Because some offset schemes have been poorly run, with saplings dying or other problems, many people have concluded that it is impossible to guarantee the permanence of trees. But failed schemes shouldn't blind us to the fact that humans have been successfully growing trees and managing woodlands and forest for thousands of years. However, climate change is too grave and urgent a problem for us to afford to waste time and resources on efforts that will fail to deliver. Nor should we forget that forestry-based schemes tend to be remote, and most purchasers of offsets will never see the trees they are funding nor the carbon they are saving, so there is a vital issue of trust and credibility.

What we need is a realistic assessment of the risks, and reliable ways to ensure permanence.

But first we should note that permanence is not an issue unique to forestry-based offsets. Wind turbines or hydro power generation facilities can break down. Villagers can reject more efficient stoves brought in through an offset project and return to traditional carbon-intensive ways of cooking, and so on. There are risks with all forms of offsetting. (Although one unique aspect of forests is that they can regenerate of their own accord, and recapture lost carbon.)

And while we need to take the risks seriously, we also must not exaggerate them. The risk of fire, for example, varies enormously with where the project is based, the types of trees used, forest management procedures, etc. In the Pacific Coast forests of the northern US and Canada, the average frequency of fires is in the order of hundreds or thousands of years. Meanwhile, the Scandinavians and others have devised effective fire control regimes. Many of the risks of tree planting schemes can be minimised at the design stage by planting in low fire risk areas, by using disease-resistant species, and taking steps to minimise pests, etc. Schemes based on preventing deforestation should include steps to reduce the possibility of these threats especially where humans are active near forests.

But, no matter what we do, there will always remain an element of risk. Forest ecologists, in fact, regularly quantify the frequency and severity of damage from fire, pests and disease for different forest types.

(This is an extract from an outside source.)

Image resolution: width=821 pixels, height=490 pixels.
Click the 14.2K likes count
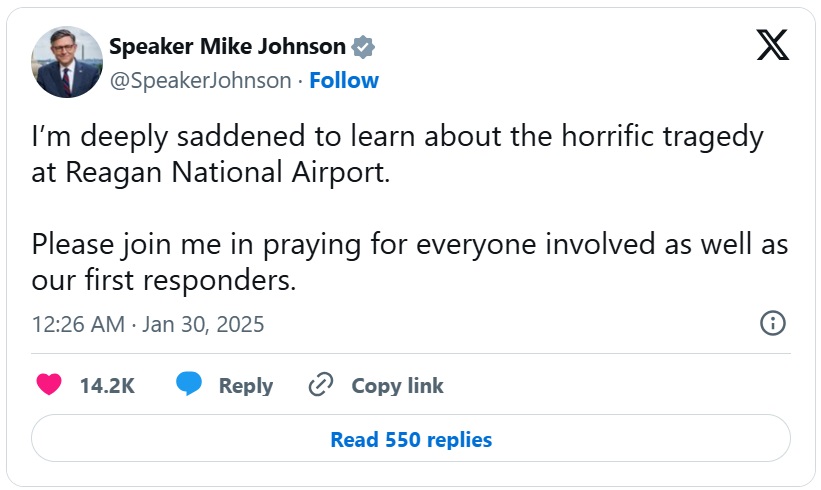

Companies growing trees for commercial purposes, and public organisations protecting and managing natural forests and woodlands, regularly use this information in their planning. We can also use this information to estimate how much of a forest or plantation might be lost over a given period of time, and discount it when calculating a carbon offset.

There are a number of other techniques we can use to mitigate the risk of trees being destroyed, or to compensate for the risk. Insurance is an obvious one. There are already specialised insurance products for commercial forestry and these could possibly be adapted for carbon offsetting. Liability agreements are another, where the buyer and seller make a legally binding agreement to replace any carbon credits lost through fire, disease, etc.

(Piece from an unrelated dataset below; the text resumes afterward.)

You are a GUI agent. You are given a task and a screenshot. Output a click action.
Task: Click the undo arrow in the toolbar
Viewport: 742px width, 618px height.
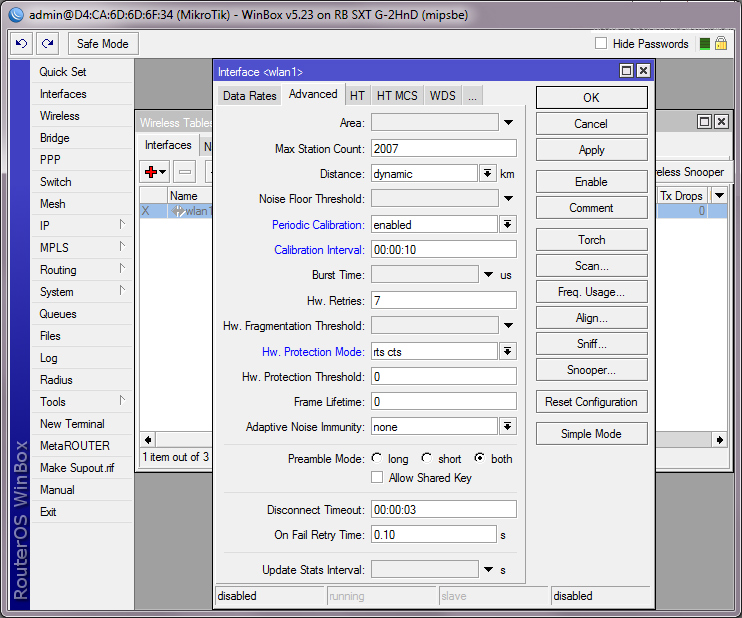click(22, 44)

Another approach would be to pool the carbon credits from a number of schemes, and hold a certain portion back in reserve should there be damage to one of the projects. This a bit like banks having to hold a certain amount of capital in reserve to cover their market and credit risks.

Other steps can be taken to reduce specific risks. For instance, if there is a danger that local people could damage a forest in a quest for firewood, they could be provided with other sources of fuel, or more efficient cooking stoves, or part of the forest could be set aside for producing firewood sustainably.

Humans are good at managing risks. It is one of the factors that makes us such a successful species. There is much that we already know about managing risks in general --and those of forestry in particular-- that we can bring to bear in operating carbon offset schemes. If we factor the risk of impermanence into our calculations, we not only make our offset schemes more robust, we make them more credible as well.